Seitenauszug:

■ ■ ■ ■ ■ ■ ■

Hans Christoph Buch: Zu Walter Höllerers Gedicht „Der lag besonders mühelos am Rand“

Mashup von Juliane Duda zu der Beitragsserie „Im Kern“

Im Kern

– Zu Walter Höllerers Gedicht „Der lag besonders mühelos am Rand“ aus Walter Höllerer: Der andere Gast. –

 

 

 

 

WALTER HÖLLERER

Der lag besonders mühelos am Rand

Der lag besonders mühelos am Rand
Des Weges. Seine Wimpern hingen
Schwer und zufrieden in die Augenschatten.
Man hätte meinen können, dass er schliefe.

Aber sein Rücken war (wir trugen ihn,
Den Schweren, etwas abseits, denn er störte sehr
Kolonnen, die sich drängten), dieser Rücken
War nur ein roter Lappen, weiter nichts.

Und seine Hand (wir konnten dann den Witz
Nicht oft erzählen, beide haben wir
ihn schnell vergessen) hatte, wie ein Schwert,
Den hartgefrorenen Pferdemist gefasst,

Den Apfel, gelb und starr,
Als wär es Erde oder auch ein Arm
Oder ein Kreuz, ein Gott: ich weiß nicht was.
Wir trugen ihn da weg und in den Schnee.

 

Es war nicht der erste Tote,

den ich in Haiti zu Gesicht bekam, und er schien nicht zu schlafen, wie ein gnädiges Klischee es will: Seine aufgerissenen Augen hatten das Grauen fixiert, das ihm widerfuhr. Seine uniformierten Mörder hatten ihn mit einem Kopfschuss exekutiert und aus dem fahrenden Auto gestoßen, damit er, von Fliegen überkrochen, zur Abschreckung am Wegrand liegenblieb. Das Armenviertel in der Nähe des Flughafens galt als Hochburg des demokratisch gewählten Präsidenten Aristide, den die Armee aus dem Amt gejagt hatte, und die Anwohner wagten es nicht, den Toten zu bestatten, aus Furcht vor Repressalien der Polizei.

Seltsamerweise stellte ich mir keine der Fragen, die die Bildunterschrift einer Zeitung oder der Kommentar des Nachrichtensprechers kurz und bündig beantworten muss: nach Name, Alter, Beruf des Getöteten und nach dem Motiv des Mordes. Stattdessen ging mir ein Vers meines Doktorvaters Walter Höllerer durch den Kopf, den dieser ein halbes Jahrhundert zuvor geschrieben hatte, nicht unter tropischer Sonne, sondern beim Rückzug der deutschen Wehrmacht über einen Gebirgspass:

Der lag besonders mühelos am Rand
Des Weges.

■ ■ ■ ■ ■ ■ ■

Gegebene Daten:

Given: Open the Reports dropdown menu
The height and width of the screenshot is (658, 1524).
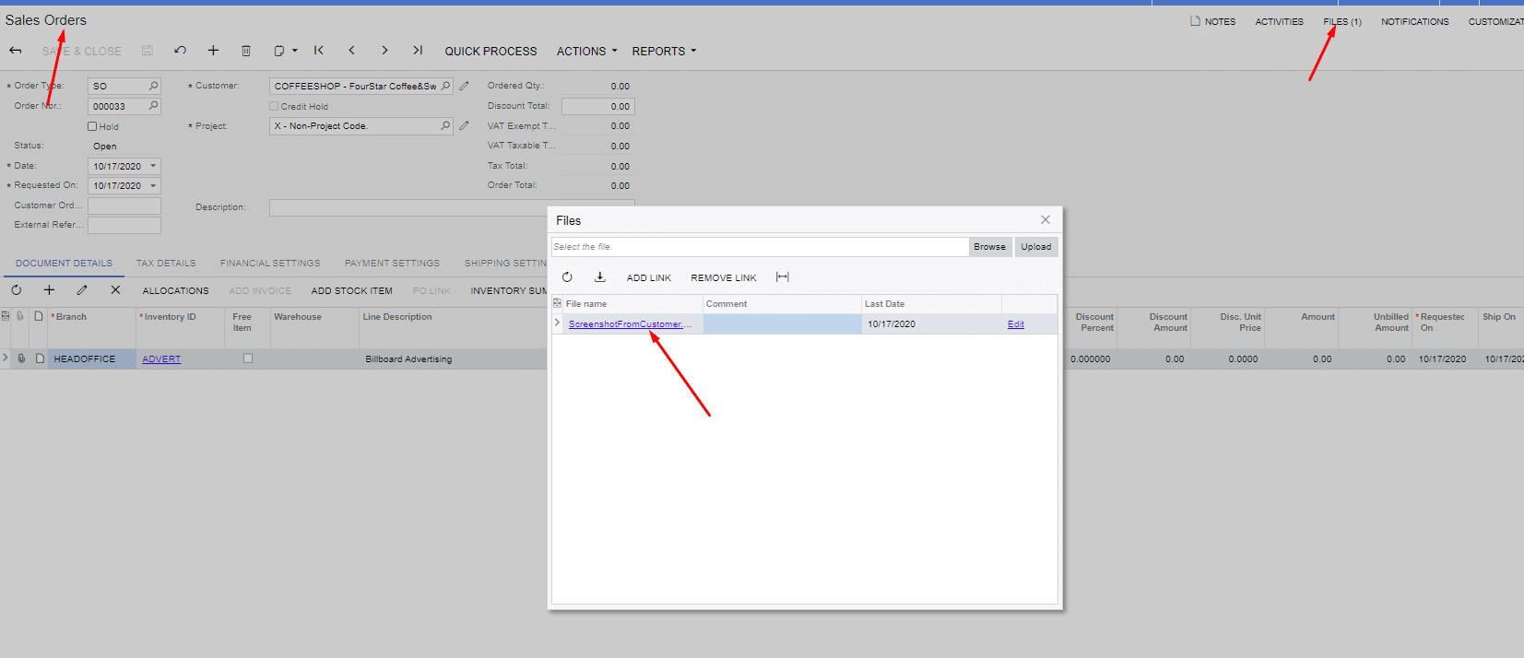Looking at the screenshot, I should pos(664,51).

■ ■ ■ ■ ■ ■ ■

Aufgabenteile:
• 1. Geben Sie den Abschnitt des Seitenauszugs wörtlich wieder, der bei „den ich in Haiti“ einsetzt und bei „Repressalien der Polizei.“ endet.
• 2. Unter welchen Umständen schrieb Walter Höllerer dem Seitenauszug zufolge den Vers „Der lag besonders mühelos am Rand“?

Musterlösungen:
• 1.
den ich in Haiti zu Gesicht bekam, und er schien nicht zu schlafen, wie ein gnädiges Klischee es will: Seine aufgerissenen Augen hatten das Grauen fixiert, das ihm widerfuhr. Seine uniformierten Mörder hatten ihn mit einem Kopfschuss exekutiert und aus dem fahrenden Auto gestoßen, damit er, von Fliegen überkrochen, zur Abschreckung am Wegrand liegenblieb. Das Armenviertel in der Nähe des Flughafens galt als Hochburg des demokratisch gewählten Präsidenten Aristide, den die Armee aus dem Amt gejagt hatte, und die Anwohner wagten es nicht, den Toten zu bestatten, aus Furcht vor Repressalien der Polizei.

• 2. Beim Rückzug der deutschen Wehrmacht über einen Gebirgspass.